Dil kendi ritmini bulur
Nurullah Ataç, Melih Cevdet Anday, Yaşar Kemal gibi çok farklı örnekler üzerinden dilin nasıl geliştiğini aktarıyor bize Tahsin Yücel. Dönemin tartışmalarından örnekler veriyor ve dilbilim verileri üzerinden tezlerini çürütüyor eleştirenlerin. Altını çizdiğim en önemli saptaması şu Yücel’in: “… Türkçe belirli düşün ve bilim alanlarının sözcük ve terimlerinden yoksunsa, yetersiz bir dil olduğu için değil, Türk toplumunun söz konusu alanlarda etkinlik göstermediği için yoksundu” diyor. Dil bir gereksinim karşısında gelişiyor. Demek ki; felsefe ve bilim alanında, ki buna bilişimi de kolayca ekleriz bugün; yeni sözcükler, terimler bulamayışımızın gerekçesi derin bir toplumsal sorundur. Çoğunluğun; meraksız, tembel, yazgısına boyun eğen kimselerden oluştuğunun kanıtıdır bu durum!
Yazın dünyasının hayli hareketlendiği günümüzde, siyasal iklime uygun bir dille yapıt verildiğini görüyoruz. Elbet dilde bir ırkçılıktan söz edecek değiliz. Güncel yaşamın içinde varlığını sürdüren onca sözcüğe ihanet haksızlık olur. Söz gelişi ‘İmkânsız Aşk’ demeyle, ‘Olanaksız Sevi’ arasında derin bir duygu, anlam farkı vardır. Bazı sözcüklerin karşılığı, o duyguyu tam ifade etmez. Yine bir örnek: Bir dostla ‘içkievi’ne gitmezsiniz; söyleşmek, biraz rahatlamak için seçilen mekânın adı ‘meyhane’dir. Unutmamak gerekir ki; dil bir zaman sonra kendi ritmini, yolunu bulur. Bu toplumun arayışı, gereksinimi, yaratıcılığıyla doğrudan ilintilidir. Kuşkusuz siyasal tercihleriyle de! Dönemin iklimi yazarları türlü arayışları götürür; abartılı önermeler çıkarabilir ortaya. Bu doğaldır. Bir gelişim ancak bu eytişimsel yöntemle olur. Tez olacak ki, karşıtı da gelsin.

#### Yapılacak İşler:
a) Aşağıdaki üç ifadenin kaynak metinle uyuşup uyuşmadığını belirtin. Her biri için evet ya da hayır yazın ve karar veren sözcükleri metinden birebir alıntılayın.
(i) Yücel'e göre Türkçe, yetersiz bir dil olduğu için bazı düşün ve bilim alanlarının sözcük ve terimlerinden yoksundu.
(ii) Yazara göre bir dostla söyleşmek için gidilen mekânın adı 'meyhane'dir.
(iii) Yazar, dönemin ikliminin abartılı önermeler ortaya çıkarmasını doğal karşılıyor.
b) Kaynak metne göre Türkçe, belirli düşün ve bilim alanlarında hangi nedenle sözcük ve terimlerden yoksundu? Bir ile üç cümle arasında açıklayın.
c) Kaynak metinde "Dil kendi ritmini" sözcüklerini içeren yerle açılıp "kanıtıdır bu durum!" ile kapanan bölümü olduğu gibi yineleyin.

#### Kayıtlı Veriler:
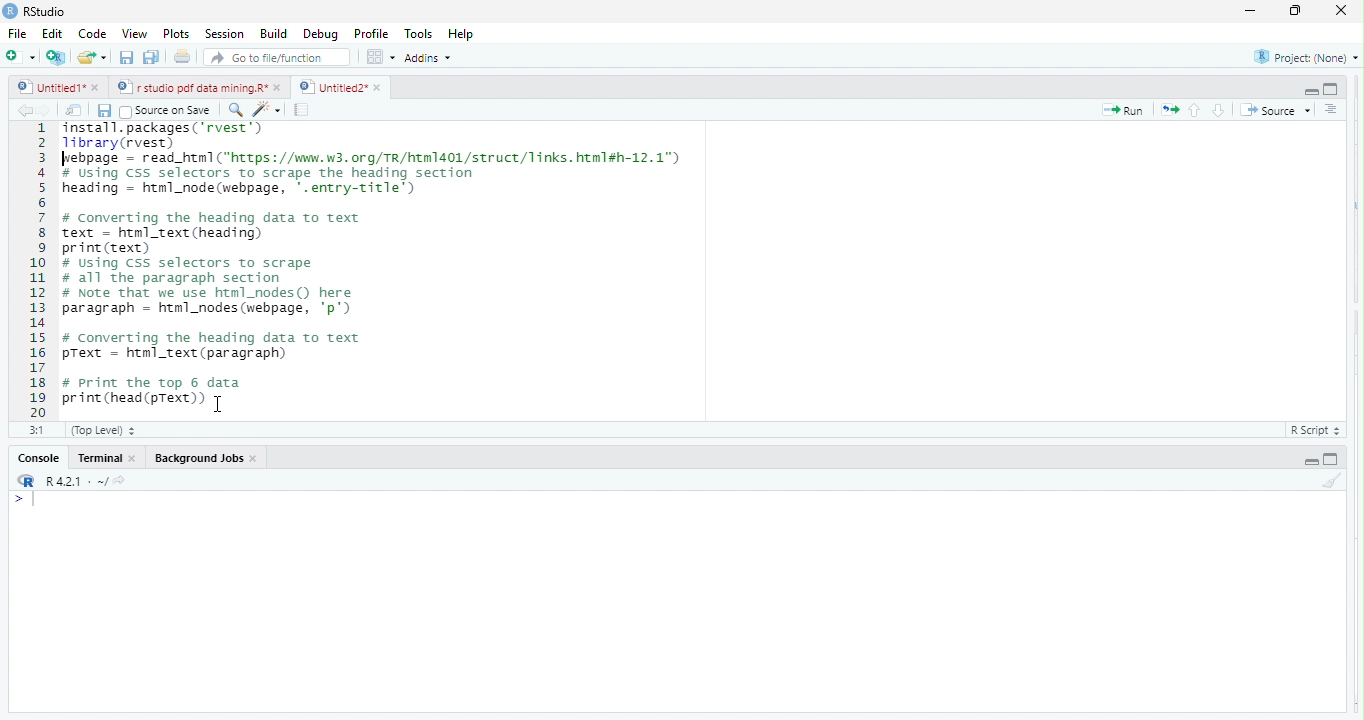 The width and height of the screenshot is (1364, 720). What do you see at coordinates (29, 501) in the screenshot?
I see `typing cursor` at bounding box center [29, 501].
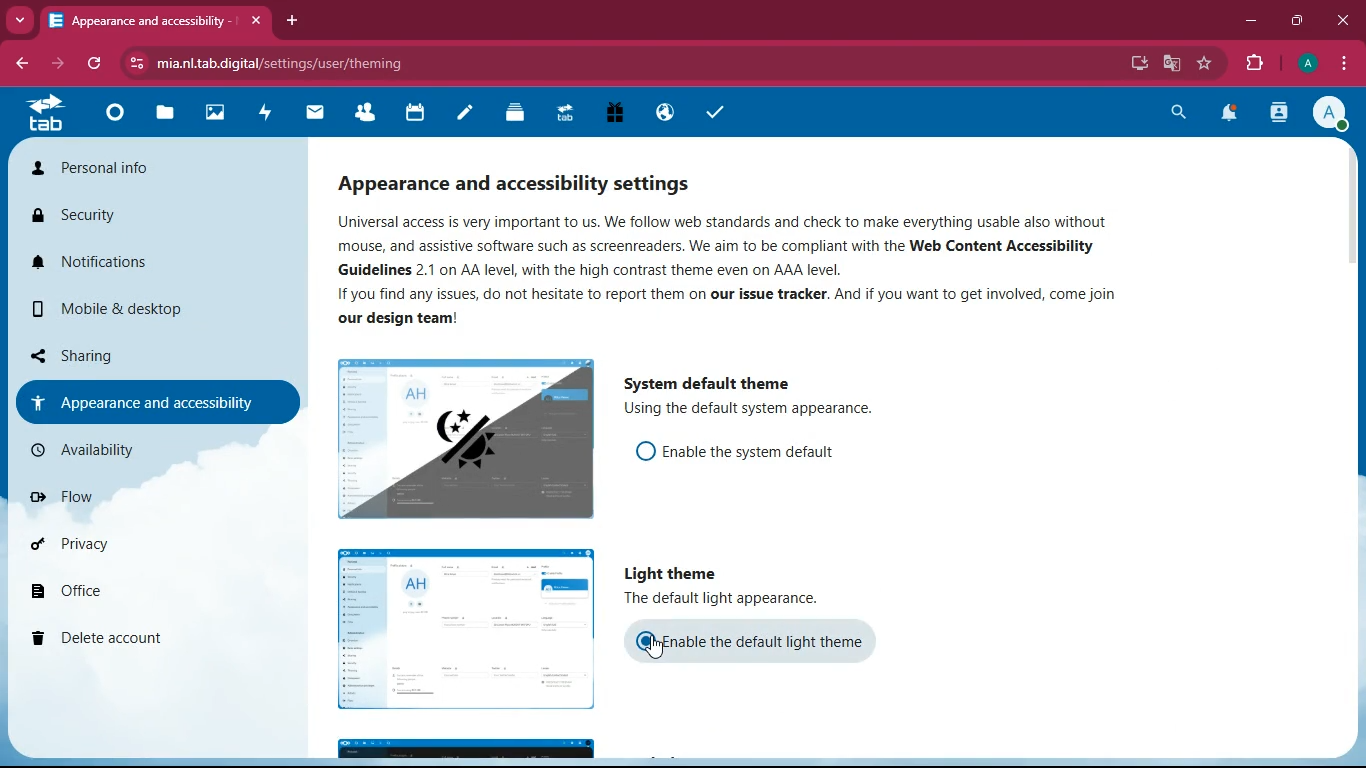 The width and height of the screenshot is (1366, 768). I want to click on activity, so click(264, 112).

#### Sıralı Çıktılar:
a)
(i) Hayır: "yetersiz bir dil olduğu için değil, Türk toplumunun söz konusu alanlarda etkinlik göstermediği için yoksundu"
(ii) Evet: "söyleşmek, biraz rahatlamak için seçilen mekânın adı ‘meyhane’dir"
(iii) Evet: "abartılı önermeler çıkarabilir ortaya. Bu doğaldır."

b) Yücel'e göre bunun nedeni Türkçenin yetersiz bir dil olması değildi. Asıl neden, Türk toplumunun bu alanlarda etkinlik göstermemesiydi. Metin, dilin bir gereksinim karşısında geliştiğini belirtir.

c)
Dil kendi ritmini bulur
Nurullah Ataç, Melih Cevdet Anday, Yaşar Kemal gibi çok farklı örnekler üzerinden dilin nasıl geliştiğini aktarıyor bize Tahsin Yücel. Dönemin tartışmalarından örnekler veriyor ve dilbilim verileri üzerinden tezlerini çürütüyor eleştirenlerin. Altını çizdiğim en önemli saptaması şu Yücel’in: “… Türkçe belirli düşün ve bilim alanlarının sözcük ve terimlerinden yoksunsa, yetersiz bir dil olduğu için değil, Türk toplumunun söz konusu alanlarda etkinlik göstermediği için yoksundu” diyor. Dil bir gereksinim karşısında gelişiyor. Demek ki; felsefe ve bilim alanında, ki buna bilişimi de kolayca ekleriz bugün; yeni sözcükler, terimler bulamayışımızın gerekçesi derin bir toplumsal sorundur. Çoğunluğun; meraksız, tembel, yazgısına boyun eğen kimselerden oluştuğunun kanıtıdır bu durum!